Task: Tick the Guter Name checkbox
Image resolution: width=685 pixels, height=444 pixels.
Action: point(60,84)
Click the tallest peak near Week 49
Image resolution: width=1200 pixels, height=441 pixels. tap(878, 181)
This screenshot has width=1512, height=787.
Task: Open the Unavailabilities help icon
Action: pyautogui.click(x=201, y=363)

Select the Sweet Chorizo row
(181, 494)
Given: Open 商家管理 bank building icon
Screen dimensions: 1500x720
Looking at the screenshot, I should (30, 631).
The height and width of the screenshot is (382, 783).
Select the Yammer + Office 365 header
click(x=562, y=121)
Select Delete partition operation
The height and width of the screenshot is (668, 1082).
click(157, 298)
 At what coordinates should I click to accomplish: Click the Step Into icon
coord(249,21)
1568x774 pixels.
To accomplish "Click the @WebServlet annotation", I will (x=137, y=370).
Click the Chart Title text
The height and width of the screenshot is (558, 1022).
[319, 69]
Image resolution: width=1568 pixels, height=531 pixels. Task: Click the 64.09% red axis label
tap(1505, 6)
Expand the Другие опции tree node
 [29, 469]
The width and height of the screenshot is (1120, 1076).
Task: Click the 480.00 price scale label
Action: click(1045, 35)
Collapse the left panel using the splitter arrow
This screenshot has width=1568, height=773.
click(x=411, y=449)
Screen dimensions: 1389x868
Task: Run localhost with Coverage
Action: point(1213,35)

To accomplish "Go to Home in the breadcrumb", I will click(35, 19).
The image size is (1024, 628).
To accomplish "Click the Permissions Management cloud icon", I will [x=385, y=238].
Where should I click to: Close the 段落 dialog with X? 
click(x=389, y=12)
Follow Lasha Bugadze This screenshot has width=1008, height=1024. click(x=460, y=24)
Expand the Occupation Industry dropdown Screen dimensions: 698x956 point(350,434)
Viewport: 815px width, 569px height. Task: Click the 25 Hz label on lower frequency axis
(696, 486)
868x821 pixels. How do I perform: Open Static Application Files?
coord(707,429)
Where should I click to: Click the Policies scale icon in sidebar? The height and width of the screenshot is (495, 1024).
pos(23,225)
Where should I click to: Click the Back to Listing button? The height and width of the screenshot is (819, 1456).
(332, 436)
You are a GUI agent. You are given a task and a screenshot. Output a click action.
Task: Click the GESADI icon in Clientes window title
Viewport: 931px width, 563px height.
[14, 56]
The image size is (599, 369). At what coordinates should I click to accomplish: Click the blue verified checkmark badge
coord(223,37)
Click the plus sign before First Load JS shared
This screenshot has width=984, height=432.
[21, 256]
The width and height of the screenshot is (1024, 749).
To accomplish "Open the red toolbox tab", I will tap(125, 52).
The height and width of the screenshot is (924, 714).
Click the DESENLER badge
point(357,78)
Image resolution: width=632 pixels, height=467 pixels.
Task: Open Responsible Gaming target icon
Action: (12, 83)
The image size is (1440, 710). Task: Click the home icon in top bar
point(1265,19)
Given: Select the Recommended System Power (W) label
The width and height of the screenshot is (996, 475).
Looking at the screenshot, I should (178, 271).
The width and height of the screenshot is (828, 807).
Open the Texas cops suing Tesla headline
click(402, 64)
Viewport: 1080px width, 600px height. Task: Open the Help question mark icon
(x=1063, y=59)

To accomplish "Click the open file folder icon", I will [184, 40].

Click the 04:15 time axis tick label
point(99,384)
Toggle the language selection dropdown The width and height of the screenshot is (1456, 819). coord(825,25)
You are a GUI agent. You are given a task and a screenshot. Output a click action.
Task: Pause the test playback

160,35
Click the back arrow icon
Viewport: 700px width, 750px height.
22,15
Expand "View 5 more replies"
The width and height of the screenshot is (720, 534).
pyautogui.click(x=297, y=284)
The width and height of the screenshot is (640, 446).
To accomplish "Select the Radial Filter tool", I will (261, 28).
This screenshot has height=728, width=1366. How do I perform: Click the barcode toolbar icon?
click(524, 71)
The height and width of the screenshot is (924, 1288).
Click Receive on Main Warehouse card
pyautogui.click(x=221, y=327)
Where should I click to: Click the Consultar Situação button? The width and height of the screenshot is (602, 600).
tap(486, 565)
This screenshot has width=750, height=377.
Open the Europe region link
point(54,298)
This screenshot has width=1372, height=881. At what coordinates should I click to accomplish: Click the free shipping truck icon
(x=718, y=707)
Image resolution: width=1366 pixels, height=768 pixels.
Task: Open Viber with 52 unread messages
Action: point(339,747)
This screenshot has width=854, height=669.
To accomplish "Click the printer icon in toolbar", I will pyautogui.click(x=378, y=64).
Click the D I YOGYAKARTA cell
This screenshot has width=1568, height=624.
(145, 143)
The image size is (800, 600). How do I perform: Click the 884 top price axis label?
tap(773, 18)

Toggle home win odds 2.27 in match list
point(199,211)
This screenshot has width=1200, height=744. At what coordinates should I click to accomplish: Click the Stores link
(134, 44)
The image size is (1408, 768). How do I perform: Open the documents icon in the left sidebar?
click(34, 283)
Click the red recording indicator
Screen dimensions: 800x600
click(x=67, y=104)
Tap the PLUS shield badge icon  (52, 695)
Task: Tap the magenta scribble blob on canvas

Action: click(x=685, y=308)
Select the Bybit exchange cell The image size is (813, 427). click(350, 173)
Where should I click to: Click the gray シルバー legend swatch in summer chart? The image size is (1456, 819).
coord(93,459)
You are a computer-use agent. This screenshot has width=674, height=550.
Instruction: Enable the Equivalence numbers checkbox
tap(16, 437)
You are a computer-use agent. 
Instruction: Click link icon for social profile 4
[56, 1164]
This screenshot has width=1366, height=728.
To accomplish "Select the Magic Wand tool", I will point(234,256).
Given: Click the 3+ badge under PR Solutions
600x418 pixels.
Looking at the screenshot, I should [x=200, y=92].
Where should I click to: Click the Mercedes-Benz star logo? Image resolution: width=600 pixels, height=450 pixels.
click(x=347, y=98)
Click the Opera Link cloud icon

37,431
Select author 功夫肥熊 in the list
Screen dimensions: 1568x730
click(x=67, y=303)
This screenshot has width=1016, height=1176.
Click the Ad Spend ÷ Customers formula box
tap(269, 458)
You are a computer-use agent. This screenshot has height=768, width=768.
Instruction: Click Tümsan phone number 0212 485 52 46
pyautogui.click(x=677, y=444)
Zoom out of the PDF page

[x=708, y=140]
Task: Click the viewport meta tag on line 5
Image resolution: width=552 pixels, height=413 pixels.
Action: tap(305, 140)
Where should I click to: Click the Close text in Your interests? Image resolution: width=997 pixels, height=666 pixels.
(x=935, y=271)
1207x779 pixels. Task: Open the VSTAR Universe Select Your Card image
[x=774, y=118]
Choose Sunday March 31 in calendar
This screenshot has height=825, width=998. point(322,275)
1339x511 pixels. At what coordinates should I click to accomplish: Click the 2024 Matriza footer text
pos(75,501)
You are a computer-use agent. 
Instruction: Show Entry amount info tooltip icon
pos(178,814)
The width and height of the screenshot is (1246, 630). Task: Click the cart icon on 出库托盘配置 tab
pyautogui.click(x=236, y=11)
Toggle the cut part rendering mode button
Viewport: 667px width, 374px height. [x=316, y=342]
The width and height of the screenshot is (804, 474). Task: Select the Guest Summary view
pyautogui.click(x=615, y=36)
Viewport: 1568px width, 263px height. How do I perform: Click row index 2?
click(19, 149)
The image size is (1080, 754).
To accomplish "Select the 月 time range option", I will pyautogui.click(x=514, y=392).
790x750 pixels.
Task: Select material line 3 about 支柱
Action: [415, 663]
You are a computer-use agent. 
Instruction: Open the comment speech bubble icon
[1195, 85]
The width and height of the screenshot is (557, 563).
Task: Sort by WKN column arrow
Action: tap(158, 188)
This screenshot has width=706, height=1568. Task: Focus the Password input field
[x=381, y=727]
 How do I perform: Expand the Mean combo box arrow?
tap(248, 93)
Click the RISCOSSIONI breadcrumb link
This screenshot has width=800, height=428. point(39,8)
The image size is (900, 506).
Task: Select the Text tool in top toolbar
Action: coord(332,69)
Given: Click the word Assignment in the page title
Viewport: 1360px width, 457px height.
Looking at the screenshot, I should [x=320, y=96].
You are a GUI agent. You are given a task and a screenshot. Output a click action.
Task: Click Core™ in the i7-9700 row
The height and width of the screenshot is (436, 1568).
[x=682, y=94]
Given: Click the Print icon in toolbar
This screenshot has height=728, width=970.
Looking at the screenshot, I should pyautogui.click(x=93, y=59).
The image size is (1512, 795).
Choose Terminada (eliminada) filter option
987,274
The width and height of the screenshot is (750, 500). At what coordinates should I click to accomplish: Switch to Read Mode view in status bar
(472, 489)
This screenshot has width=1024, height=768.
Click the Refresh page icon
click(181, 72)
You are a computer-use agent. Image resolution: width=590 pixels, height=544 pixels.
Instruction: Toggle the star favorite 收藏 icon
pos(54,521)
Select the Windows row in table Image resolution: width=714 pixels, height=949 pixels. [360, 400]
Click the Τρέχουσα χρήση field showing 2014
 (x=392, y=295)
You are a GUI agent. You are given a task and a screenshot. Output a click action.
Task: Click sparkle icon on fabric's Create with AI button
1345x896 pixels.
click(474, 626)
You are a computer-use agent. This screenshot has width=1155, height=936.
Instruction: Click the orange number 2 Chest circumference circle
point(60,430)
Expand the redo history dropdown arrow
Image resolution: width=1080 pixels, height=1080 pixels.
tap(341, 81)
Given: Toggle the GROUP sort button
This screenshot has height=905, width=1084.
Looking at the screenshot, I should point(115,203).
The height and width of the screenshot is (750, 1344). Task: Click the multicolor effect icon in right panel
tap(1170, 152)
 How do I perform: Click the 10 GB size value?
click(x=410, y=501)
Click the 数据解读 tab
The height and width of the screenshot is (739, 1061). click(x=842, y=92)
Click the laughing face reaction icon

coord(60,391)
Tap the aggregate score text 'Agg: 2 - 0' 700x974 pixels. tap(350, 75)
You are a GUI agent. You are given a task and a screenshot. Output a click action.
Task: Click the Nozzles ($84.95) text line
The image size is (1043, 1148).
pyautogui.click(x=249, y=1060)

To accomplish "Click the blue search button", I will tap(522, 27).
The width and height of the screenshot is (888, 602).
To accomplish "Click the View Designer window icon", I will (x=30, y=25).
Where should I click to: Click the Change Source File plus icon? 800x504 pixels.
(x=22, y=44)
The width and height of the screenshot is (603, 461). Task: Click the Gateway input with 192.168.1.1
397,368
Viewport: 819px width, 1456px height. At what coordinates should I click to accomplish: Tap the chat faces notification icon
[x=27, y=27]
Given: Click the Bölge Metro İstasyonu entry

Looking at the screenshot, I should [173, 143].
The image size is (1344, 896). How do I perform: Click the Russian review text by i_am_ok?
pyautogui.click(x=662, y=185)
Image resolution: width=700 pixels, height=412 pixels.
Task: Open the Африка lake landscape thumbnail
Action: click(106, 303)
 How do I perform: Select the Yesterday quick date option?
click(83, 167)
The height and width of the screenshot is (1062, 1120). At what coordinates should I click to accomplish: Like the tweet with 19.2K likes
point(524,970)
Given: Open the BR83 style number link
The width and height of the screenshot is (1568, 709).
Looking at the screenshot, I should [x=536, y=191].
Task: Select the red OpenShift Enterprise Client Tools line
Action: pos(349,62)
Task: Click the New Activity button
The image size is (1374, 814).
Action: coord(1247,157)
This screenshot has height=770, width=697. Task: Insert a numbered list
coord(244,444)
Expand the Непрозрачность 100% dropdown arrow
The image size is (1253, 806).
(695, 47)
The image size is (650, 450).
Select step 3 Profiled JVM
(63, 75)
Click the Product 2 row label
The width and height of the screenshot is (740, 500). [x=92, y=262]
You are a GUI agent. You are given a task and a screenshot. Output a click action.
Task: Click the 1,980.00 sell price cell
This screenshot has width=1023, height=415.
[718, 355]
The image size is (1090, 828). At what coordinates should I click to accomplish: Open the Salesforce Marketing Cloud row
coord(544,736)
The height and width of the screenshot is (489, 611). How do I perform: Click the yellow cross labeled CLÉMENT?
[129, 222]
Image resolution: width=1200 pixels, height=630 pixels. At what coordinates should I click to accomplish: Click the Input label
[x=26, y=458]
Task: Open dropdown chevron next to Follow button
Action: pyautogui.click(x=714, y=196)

------------------------------------------------------------

Work task: Your answer should consist of the lines from the line with "868x821 pixels. How" to the line with "The width and height of the screenshot is (1024, 749)." above, repeated exactly, both ends included.

Written solution:
868x821 pixels. How do I perform: Open Static Application Files?
coord(707,429)
Where should I click to: Click the Policies scale icon in sidebar? The height and width of the screenshot is (495, 1024).
pos(23,225)
Where should I click to: Click the Back to Listing button? The height and width of the screenshot is (819, 1456).
(332, 436)
You are a GUI agent. You are given a task and a screenshot. Output a click action.
Task: Click the GESADI icon in Clientes window title
Viewport: 931px width, 563px height.
[14, 56]
The image size is (599, 369). At what coordinates should I click to accomplish: Click the blue verified checkmark badge
coord(223,37)
Click the plus sign before First Load JS shared
This screenshot has width=984, height=432.
[21, 256]
The width and height of the screenshot is (1024, 749).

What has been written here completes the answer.